*TASK BRIEF*: What is needed here is an exact transcription of all the entries.

*DATA SUPPLIED*:
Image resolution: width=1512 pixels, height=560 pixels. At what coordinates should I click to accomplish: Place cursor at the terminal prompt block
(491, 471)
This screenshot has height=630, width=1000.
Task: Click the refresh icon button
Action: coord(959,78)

*RESPONSE TO THIS EXERCISE*:
Image resolution: width=1512 pixels, height=560 pixels. At what coordinates should I click to accomplish: Place cursor at the terminal prompt block
(491, 471)
This screenshot has height=630, width=1000.
Task: Click the refresh icon button
Action: coord(959,78)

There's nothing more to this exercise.